After Congress curtailed the OWI, the “selling of America” became overwhelmingly a private affair. Under the watchful eye of the War Advertising Council, private companies joined in the campaign to promote wartime patriotism, while positioning themselves and their brand names for the postwar world. Alongside advertisements urging Americans to purchase war bonds, guard against revealing military secrets, and grow “victory gardens” to allow food to be sent to the army, the war witnessed a burst of messages marketing advertisers’ definition of freedom. Without directly criticizing Roosevelt, they repeatedly suggested that he had overlooked a fifth freedom. The National Association of Manufacturers and individual companies bombarded Americans with press releases, radio programs, and advertisements attributing the amazing feats of wartime production to “free enterprise.”

In this patriotic war poster issued by the Office of War Information, the words of Abraham Lincoln are linked to the struggle against Nazi tyranny.

In this advertisement by the Liberty Motors and Engineering Corporation, published in the February 1944 issue of Fortune, Uncle Sam offers the Fifth Freedom—“free enterprise”—to war-devastated Europe. To spread its message, the company offered free enlargements of its ad.
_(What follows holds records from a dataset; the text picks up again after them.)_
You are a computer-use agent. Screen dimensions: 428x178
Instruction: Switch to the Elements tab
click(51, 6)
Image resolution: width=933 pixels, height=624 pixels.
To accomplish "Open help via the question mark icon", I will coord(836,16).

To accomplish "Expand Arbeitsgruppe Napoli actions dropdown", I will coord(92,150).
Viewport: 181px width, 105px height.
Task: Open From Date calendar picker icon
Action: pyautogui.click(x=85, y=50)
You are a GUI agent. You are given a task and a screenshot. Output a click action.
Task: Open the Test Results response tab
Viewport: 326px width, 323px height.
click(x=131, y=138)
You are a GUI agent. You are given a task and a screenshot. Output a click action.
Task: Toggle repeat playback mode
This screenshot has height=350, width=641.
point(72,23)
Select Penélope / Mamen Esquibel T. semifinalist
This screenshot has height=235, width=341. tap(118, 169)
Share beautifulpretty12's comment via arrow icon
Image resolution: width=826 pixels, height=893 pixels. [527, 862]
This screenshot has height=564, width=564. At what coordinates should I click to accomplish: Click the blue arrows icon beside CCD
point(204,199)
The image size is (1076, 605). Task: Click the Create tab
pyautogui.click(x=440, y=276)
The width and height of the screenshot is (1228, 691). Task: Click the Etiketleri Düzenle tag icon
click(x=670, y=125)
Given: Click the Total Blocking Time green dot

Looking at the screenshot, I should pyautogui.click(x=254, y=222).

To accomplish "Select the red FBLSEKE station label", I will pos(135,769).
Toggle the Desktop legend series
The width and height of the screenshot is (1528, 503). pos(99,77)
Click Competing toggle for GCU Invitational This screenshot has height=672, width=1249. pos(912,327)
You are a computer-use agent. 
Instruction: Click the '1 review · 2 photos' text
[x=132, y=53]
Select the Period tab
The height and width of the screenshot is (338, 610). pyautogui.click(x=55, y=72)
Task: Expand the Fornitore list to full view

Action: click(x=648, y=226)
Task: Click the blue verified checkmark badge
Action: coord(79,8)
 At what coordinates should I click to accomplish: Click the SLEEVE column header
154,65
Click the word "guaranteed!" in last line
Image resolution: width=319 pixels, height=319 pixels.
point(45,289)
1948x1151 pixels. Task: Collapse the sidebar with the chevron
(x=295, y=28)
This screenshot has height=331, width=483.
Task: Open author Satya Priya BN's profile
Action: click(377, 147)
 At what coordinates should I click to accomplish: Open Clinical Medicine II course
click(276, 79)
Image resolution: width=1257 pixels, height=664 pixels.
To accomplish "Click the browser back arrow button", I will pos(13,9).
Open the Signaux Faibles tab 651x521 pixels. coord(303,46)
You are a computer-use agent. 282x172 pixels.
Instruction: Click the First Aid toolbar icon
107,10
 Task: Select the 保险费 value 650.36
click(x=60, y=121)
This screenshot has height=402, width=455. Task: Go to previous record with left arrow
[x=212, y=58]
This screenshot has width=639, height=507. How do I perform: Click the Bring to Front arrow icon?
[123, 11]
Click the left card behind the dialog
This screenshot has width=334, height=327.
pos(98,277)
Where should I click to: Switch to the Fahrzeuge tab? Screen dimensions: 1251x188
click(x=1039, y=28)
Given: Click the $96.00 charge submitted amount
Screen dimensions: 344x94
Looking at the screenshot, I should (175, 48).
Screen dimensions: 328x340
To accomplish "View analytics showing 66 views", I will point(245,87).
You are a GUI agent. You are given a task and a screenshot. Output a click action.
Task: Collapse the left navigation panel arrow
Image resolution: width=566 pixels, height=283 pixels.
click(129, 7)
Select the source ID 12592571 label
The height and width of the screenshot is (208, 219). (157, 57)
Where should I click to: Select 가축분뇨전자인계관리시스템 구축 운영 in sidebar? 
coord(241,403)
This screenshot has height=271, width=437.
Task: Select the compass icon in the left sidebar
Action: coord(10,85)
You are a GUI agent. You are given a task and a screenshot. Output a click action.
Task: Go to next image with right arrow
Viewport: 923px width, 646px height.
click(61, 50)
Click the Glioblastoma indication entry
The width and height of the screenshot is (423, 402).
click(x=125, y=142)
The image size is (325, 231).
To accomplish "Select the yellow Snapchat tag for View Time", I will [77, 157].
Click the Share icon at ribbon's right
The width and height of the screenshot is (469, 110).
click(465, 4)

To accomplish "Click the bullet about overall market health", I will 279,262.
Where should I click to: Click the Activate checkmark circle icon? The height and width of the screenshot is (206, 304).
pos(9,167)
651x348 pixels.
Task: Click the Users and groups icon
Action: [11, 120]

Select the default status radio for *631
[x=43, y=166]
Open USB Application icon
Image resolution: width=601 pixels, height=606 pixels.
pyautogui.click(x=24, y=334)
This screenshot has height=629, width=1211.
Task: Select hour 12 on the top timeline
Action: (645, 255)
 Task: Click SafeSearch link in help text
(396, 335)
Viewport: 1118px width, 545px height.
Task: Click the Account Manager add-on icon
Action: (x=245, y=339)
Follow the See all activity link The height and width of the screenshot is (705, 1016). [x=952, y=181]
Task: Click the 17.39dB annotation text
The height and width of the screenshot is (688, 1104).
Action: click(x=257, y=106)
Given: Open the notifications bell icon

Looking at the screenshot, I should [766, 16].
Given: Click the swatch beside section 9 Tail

Americans on the home front enjoyed a prosperity many could scarcely remember. Despite the rationing of scarce consumer items like coffee, meat, and gasoline, consumers found more goods available in 1944 than when the war began. With the memory of the Depression still very much alive, businessmen predicted a postwar world filled with consumer goods, with “freedom of choice” among abundant possibilities assured if only private enterprise were liberated from government controls. One advertisement for Royal typewriters, entitled “What This War Is All About,” explained that victory would “hasten the day when you... can once more walk into any store in the land and buy anything you want.” Certainly, ads suggested, the war did not imply any alteration in American institutions. “I’m fighting for freedom,” said a soldier in an ad by the Nash-Kelvinator Corporation. “So don’t anybody tell me I’ll find America changed.”